L'incendie de Notre-Dame à peine éteint, on se déchire sur la question du financement de sa reconstruction. Des questions qui se posaient aussi au moment de sa construction, il y a près de 900 ans...
Le toit de Notre-Dame a tout juste fini de brûler, l’émotion est encore fraîche, et déjà se pose la question de la reconstruction. Alors que certains en sont encore à stabiliser les murs latéraux (tombera, tombera pas…), d’autres commencent les comptes. Et parmi les points sensibles, il y a celui de la défiscalisation des énormes dons promis par les grandes fortunes du pays dans la nuit.
Derrière le drame réel qu’est la destruction de pans entiers de Notre-Dame, et justement parce que ce bâtiment est si emblématique, c’est donc un débat de fond qui s’amorce sur le développement du mécénat en France.
Thibaut le Riche et Notre-Dame
Comme certains l’ont fait remarquer, il y a dans cet appel aux dons quelque chose de très médiéval. En effet, beaucoup des grands et coûteux chantiers des cathédrales gothiques, qui se développent en Île-de-France dès la fin du XIIe siècle, ont été largement financés par des appels à la générosité de la population.
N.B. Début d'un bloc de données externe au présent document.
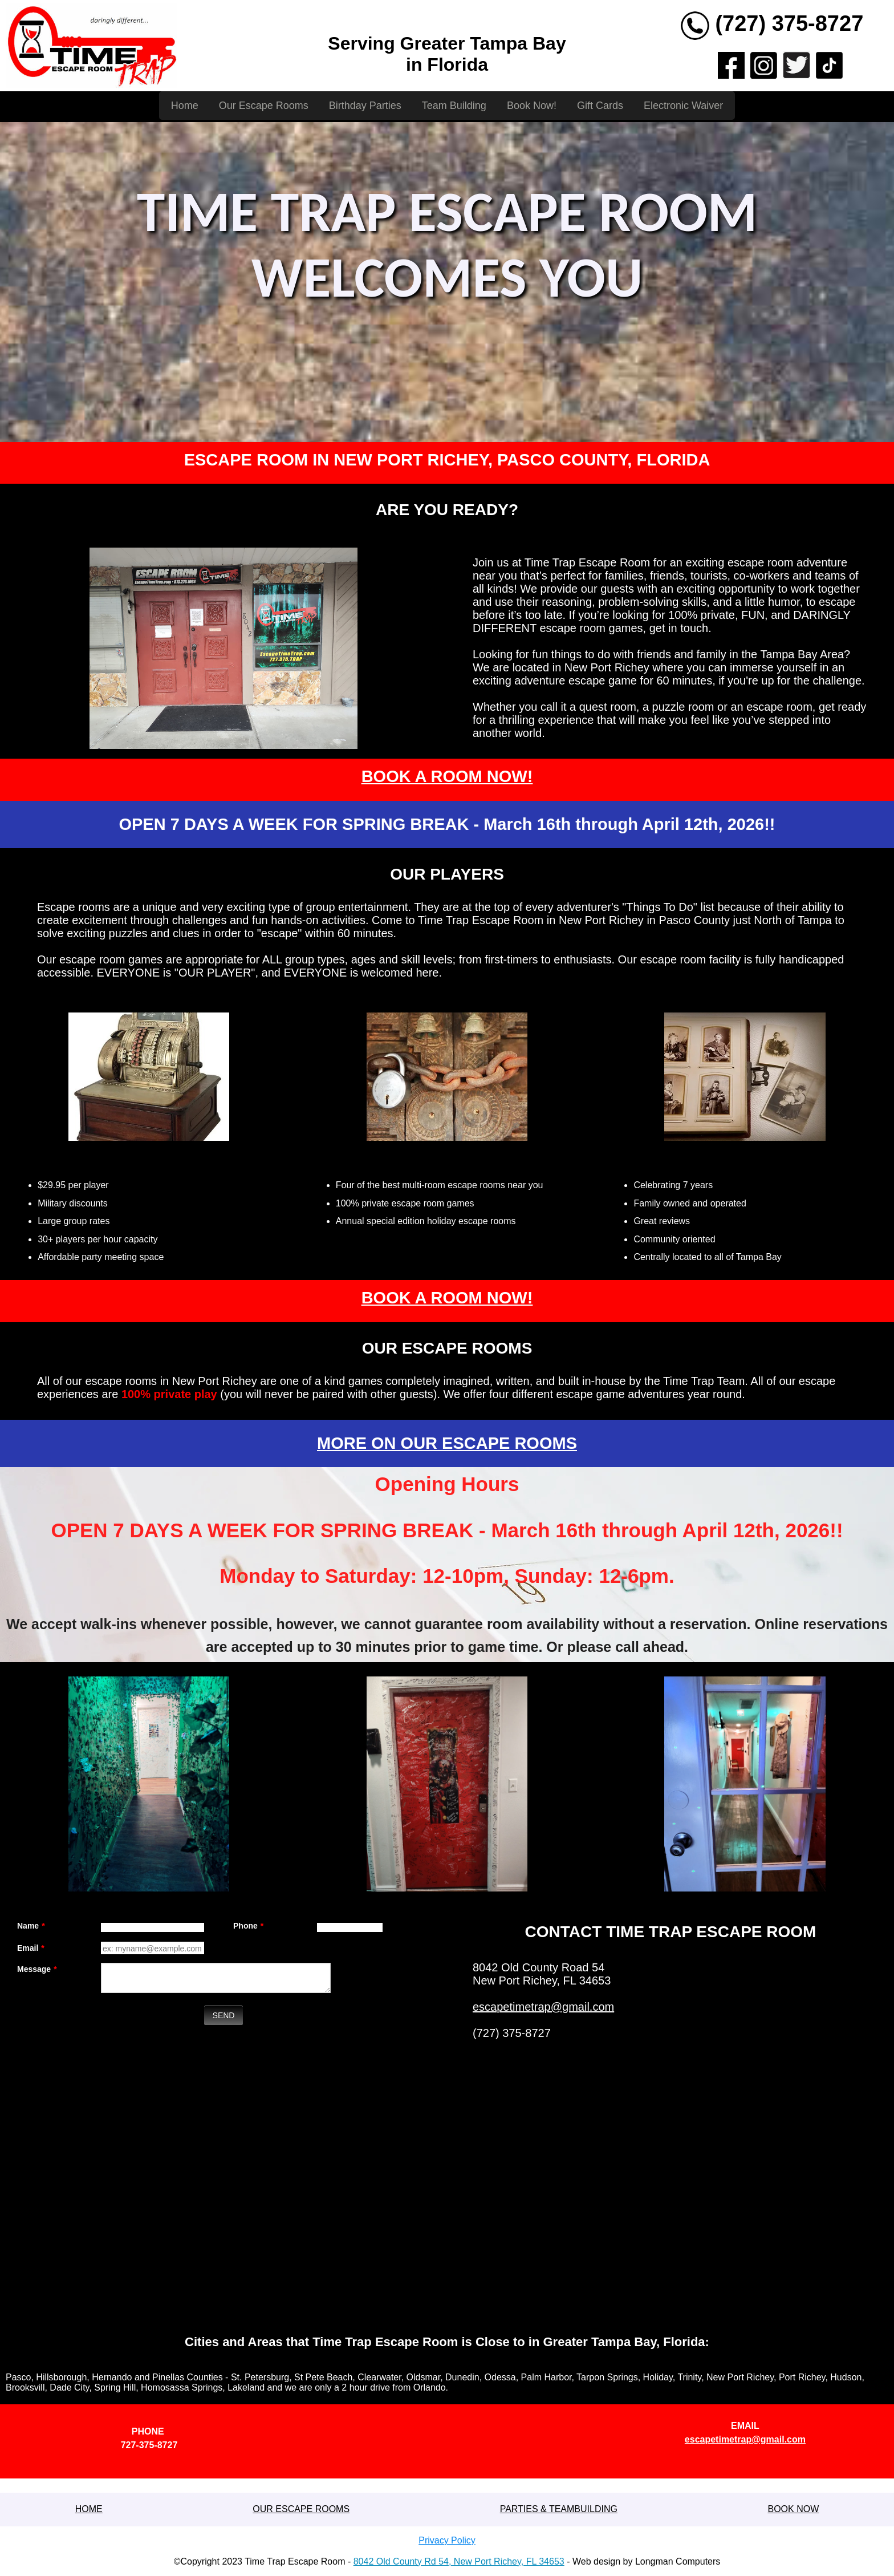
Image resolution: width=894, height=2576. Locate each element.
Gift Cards (600, 105)
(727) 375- (765, 23)
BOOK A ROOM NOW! (447, 776)
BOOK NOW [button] (793, 2509)
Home (184, 105)
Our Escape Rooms (263, 105)
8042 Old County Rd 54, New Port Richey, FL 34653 (458, 2561)
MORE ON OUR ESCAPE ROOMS (447, 1443)
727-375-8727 (149, 2445)
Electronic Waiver (683, 105)
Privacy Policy (447, 2540)
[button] (89, 2509)
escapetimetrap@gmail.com (543, 2006)
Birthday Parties (365, 105)
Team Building (454, 105)
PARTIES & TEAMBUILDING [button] (558, 2509)
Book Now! (531, 105)
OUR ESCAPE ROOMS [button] (301, 2509)
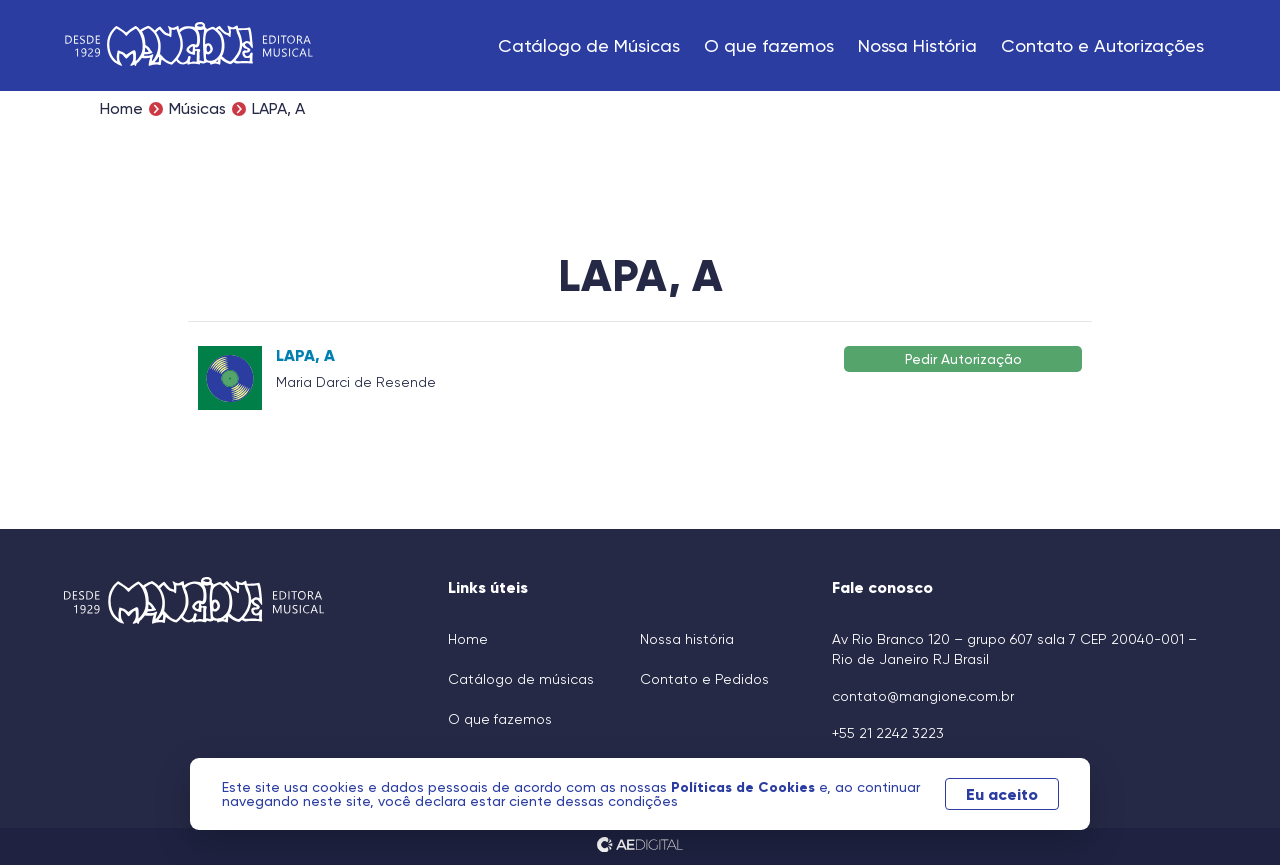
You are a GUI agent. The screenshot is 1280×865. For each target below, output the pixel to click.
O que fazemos (769, 45)
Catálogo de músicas (521, 679)
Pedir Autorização (963, 358)
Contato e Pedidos (704, 679)
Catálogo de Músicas (589, 45)
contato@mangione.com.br (923, 696)
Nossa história (687, 639)
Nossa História (917, 45)
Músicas (197, 109)
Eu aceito (1002, 794)
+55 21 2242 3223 (888, 733)
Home (121, 109)
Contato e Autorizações (1102, 45)
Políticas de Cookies (745, 787)
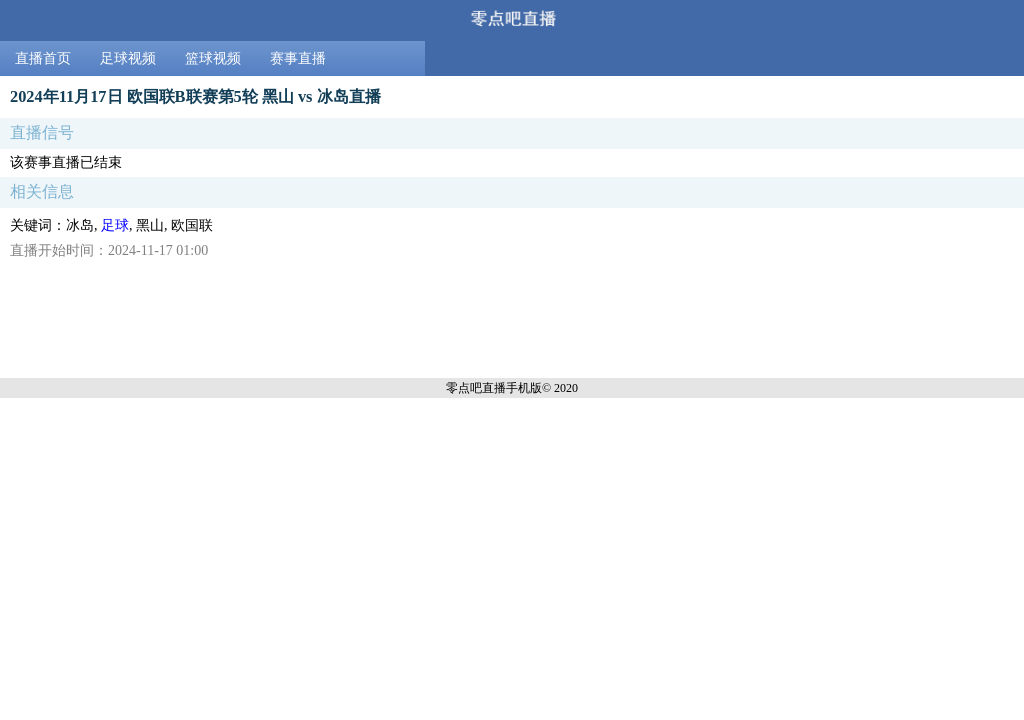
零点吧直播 (476, 388)
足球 (115, 225)
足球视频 (128, 58)
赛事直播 (298, 58)
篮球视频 (213, 58)
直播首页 (43, 58)
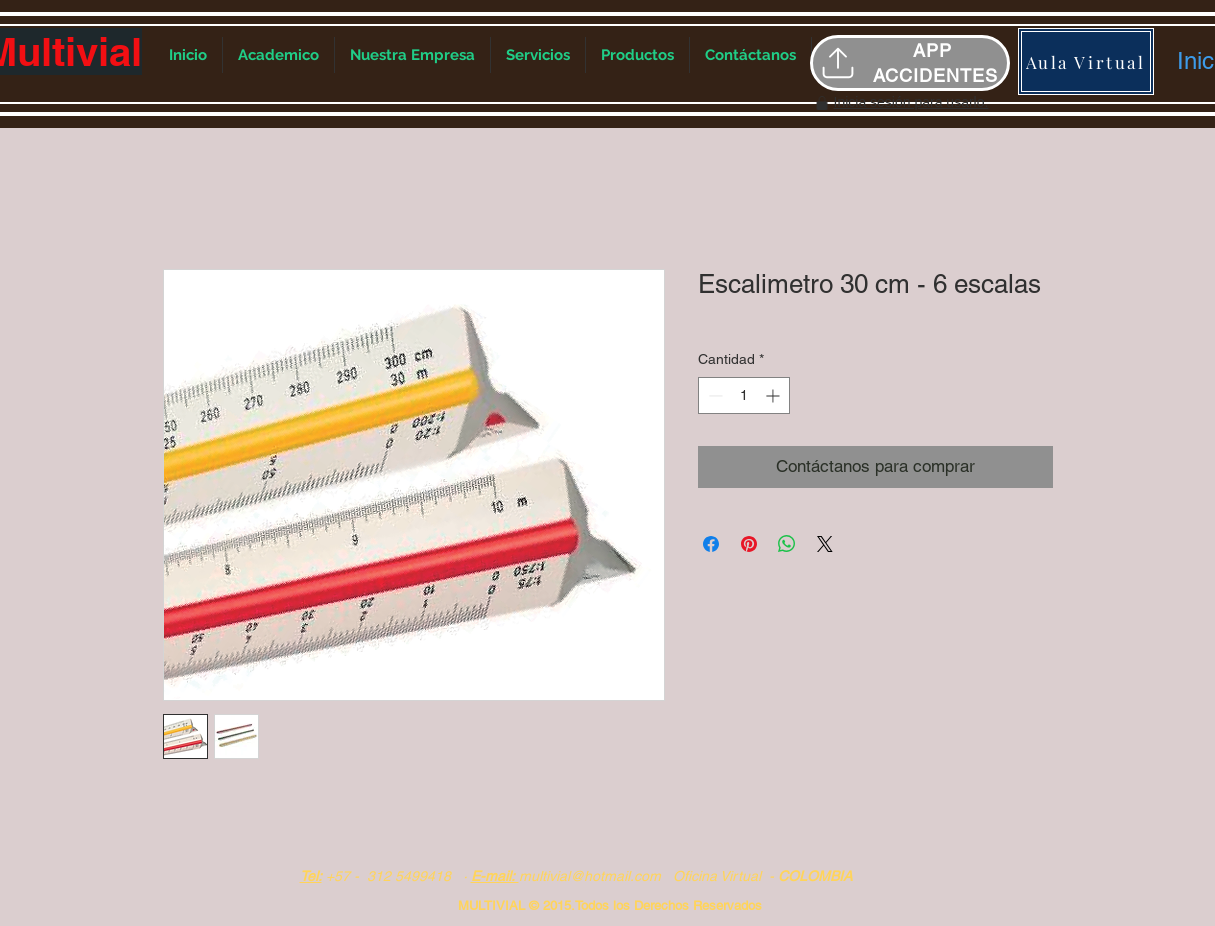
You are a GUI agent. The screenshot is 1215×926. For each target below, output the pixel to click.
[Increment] (774, 395)
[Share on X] (825, 544)
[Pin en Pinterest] (749, 544)
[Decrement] (713, 395)
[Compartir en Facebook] (711, 544)
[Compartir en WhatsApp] (787, 544)
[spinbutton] (744, 395)
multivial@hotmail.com (590, 876)
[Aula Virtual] (1086, 61)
Dans certains diocèses, à force de faire passer la corbeille pour les quêtes et les aumônes, c’est probablement jusqu’à un tiers du chantier qui est payé directement par les fidèles - bourgeois et corporation des métiers en tête. Parfois plus, surtout quand un impôt extraordinaire vient compléter le dispositif. Mais, exactement comme aujourd'hui avec les dons offerts par Pinault, Arnault et compagnie, on hésite parfois à accepter toutes les contributions.
À Paris, on sait par exemple que Maurice de Sully, l’évêque qui lance le chantier de Notre-Dame dans les années 1160, s’apprêtait à accepter de fortes sommes d’un certain Thibaut, dit « le Riche ». Mais ce don fait débat parmi l’Eglise, car Thibaut est usurier, c’est-à-dire qu’il prête de l’argent contre intérêt : une pratique que certains religieux réprouvent. Alors que l’évêque était prêt à accepter l’argent, le plan doit être modifié. On exige que Thibaut fasse crier dans les rues de Paris qu’il se repent de ses pratiques et qu’il rende aux particuliers l’argent mal acquis, puis qu'il donne seulement le reste pour la construction de Notre-Dame. Comme cela, pas de scandale : la cathédrale ne sera pas construite avec de l’argent sale ! Un peu pour les mêmes raisons, certains ecclésiastiques se demandent à l'époque si on peut accepter l’argent des prostituées… et finissent par trancher que c’est possible, tant qu’elles ne sont pas trop maquillées !
Évidemment l’histoire de Thibaut le Riche est belle, parce qu’elle fait écho aux critiques actuelles, lesquelles considèrent que les énormes dons défiscalisés représentent de l’argent qui aurait dû, de toutes façons, finir dans les caisses de l’Etat ; et qui rappellent que ces ultra-riches devraient plutôt commencer par payer leurs impôts plutôt que d’intervenir ponctuellement. Il ne s’agit pas de jeter la pierre, mais plutôt de réfléchir au modèle que l’on veut adopter pour l'avenir.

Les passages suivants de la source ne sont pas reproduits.